INSTRUCCIONES =>
Responde con datos del texto sobre la memoria RAM:
1. ¿Qué parte del trabajo es ensamblar las piezas?
2. ¿Qué ajuste se presenta como crucial para el rendimiento en juegos?
3. ¿Qué dos mejoras se consiguen al optimizar ese componente?

EXTRACTO DEL DOCUMENTO =>
━━━━━━━━━━━━━━━━━━━━

Todos creemos que nuestro PC va a su máximo rendimiento, pero quizás tengas la RAM limitada y no te has dado cuenta: así puedes solucionarlo

Kenth

Editor

Armar una computadora por cuenta propia suele venir acompañado de ciertos errores o dudas técnicas. Aunque el procedimiento requiere conocimientos básicos de hardware, no es tan complicado como parece. Sin embargo, ensamblar las piezas es solo la mitad del trabajo; existen ajustes específicos que debemos considerar para aprovechar el 100% de nuestros componentes.

Más allá de tener Windows activado, cuidar la ventilación o actualizar los drivers, hay un ajuste crucial para el rendimiento en juegos: la configuración de la memoria RAM. Optimizar este componente es una de las formas más efectivas de ganar FPS y mejorar la fluidez general del sistema.

━━━━━━━━━━━━━━━━━━━━

INFORMACIÓN PROPORCIONADA =>
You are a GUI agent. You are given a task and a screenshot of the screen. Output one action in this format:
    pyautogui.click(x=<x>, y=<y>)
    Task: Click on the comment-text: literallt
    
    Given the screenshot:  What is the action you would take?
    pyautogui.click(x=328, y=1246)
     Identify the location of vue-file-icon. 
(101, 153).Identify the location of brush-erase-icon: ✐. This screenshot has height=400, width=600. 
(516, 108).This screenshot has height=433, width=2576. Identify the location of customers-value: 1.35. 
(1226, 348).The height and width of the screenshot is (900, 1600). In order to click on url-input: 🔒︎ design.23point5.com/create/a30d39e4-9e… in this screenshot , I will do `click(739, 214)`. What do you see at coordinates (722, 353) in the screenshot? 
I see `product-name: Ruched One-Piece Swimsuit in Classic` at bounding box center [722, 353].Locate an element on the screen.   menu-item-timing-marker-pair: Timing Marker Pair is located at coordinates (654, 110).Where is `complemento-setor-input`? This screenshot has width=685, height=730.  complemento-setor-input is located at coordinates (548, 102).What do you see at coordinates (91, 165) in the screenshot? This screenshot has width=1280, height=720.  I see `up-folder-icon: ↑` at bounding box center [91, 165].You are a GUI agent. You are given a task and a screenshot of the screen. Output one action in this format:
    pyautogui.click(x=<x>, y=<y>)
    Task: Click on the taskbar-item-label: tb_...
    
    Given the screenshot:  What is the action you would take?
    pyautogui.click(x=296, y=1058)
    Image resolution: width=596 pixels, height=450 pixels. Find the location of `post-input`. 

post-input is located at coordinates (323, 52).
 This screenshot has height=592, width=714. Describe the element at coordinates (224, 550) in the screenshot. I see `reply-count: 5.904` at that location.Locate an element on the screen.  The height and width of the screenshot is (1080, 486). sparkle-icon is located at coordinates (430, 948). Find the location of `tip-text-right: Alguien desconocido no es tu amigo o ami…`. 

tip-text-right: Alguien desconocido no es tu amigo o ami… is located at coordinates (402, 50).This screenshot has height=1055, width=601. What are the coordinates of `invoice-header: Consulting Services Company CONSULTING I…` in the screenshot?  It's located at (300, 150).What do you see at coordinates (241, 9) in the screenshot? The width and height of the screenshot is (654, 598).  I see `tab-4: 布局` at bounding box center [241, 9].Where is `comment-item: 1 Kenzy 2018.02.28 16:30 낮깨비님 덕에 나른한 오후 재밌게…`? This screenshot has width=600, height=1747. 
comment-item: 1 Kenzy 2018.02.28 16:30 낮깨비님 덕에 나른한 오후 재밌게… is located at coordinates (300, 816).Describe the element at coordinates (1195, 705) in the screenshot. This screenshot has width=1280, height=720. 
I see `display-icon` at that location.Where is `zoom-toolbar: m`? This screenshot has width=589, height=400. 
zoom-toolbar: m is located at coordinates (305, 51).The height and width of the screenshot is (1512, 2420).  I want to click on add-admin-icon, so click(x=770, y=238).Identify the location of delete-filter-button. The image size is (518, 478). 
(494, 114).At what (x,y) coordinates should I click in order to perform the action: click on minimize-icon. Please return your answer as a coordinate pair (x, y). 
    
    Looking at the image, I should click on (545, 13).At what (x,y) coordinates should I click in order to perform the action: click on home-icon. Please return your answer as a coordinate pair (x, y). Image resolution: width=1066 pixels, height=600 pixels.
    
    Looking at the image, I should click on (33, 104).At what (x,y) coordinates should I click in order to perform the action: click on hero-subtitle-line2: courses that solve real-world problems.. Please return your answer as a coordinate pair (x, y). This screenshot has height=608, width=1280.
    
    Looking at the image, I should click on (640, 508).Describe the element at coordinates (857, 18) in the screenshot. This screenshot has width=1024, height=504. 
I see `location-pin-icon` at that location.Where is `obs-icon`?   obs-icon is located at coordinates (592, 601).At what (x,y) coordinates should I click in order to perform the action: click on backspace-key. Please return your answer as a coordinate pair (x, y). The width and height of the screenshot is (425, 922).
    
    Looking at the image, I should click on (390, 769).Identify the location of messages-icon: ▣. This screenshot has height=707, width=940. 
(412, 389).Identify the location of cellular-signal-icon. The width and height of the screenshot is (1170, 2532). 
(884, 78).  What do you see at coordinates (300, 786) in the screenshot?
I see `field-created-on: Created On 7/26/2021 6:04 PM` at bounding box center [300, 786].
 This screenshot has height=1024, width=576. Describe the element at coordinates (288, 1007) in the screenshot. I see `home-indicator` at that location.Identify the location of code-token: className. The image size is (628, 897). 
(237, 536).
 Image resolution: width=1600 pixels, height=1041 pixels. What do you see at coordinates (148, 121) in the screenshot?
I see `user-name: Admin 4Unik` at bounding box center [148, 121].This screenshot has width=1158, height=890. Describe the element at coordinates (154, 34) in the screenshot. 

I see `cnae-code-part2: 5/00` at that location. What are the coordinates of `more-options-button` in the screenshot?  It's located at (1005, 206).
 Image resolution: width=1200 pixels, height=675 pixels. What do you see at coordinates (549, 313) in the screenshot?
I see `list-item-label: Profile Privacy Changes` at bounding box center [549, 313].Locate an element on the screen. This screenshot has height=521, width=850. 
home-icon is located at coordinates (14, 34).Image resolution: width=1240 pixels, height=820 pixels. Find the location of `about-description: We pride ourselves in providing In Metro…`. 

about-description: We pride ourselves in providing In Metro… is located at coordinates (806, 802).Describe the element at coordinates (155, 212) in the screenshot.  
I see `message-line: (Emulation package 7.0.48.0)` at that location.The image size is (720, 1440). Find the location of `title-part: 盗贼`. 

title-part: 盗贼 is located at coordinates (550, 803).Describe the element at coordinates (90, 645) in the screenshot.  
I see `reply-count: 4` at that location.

━━━━━━━━━━━━━━━━━━━━

RESULTADO DEL EJERCICIO =>
1. Solo la mitad del trabajo.
2. La configuración de la memoria RAM.
3. Ganar FPS y mejorar la fluidez general del sistema.